§ **EXERCISE DESCRIPTION**
Convert the listing lines between the line holding "You are a computer-use" and the line holding "pos(281,461)", inclusive, into a Markdown table with the columns Row and Line Text, skipping blank lines and leaving out the pictures.

§ **RAW DATA**
====
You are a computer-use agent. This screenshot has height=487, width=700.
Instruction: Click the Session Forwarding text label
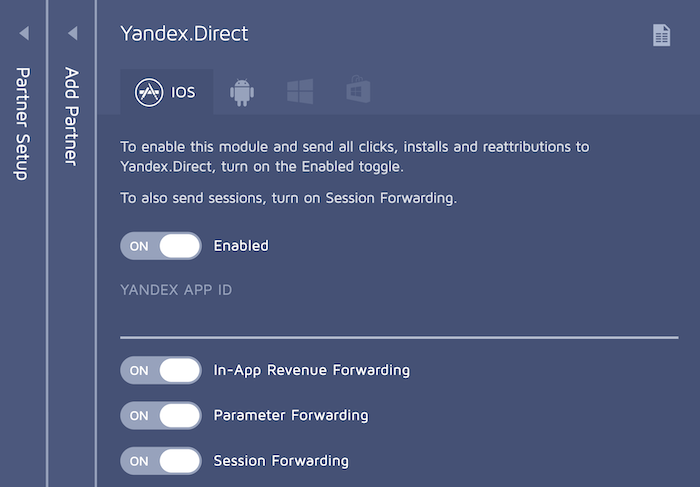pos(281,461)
====
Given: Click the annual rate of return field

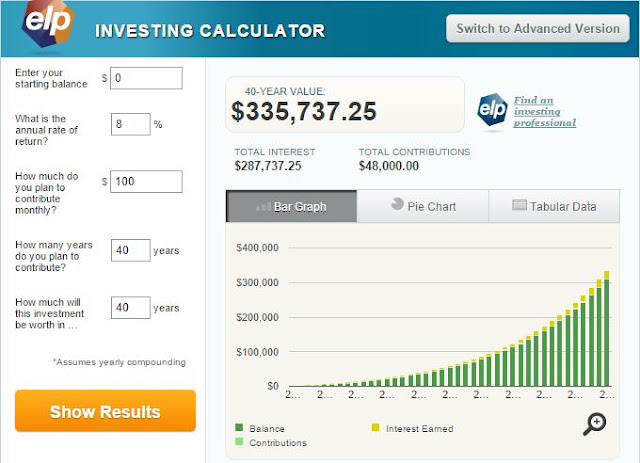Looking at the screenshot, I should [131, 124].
====
§ **CORRECT RESPONSE**
| Row | Line Text |
|---|---|
| 1 | You are a computer-use agent. This screenshot has height=487, width=700. |
| 2 | Instruction: Click the Session Forwarding text label |
| 3 | pos(281,461) |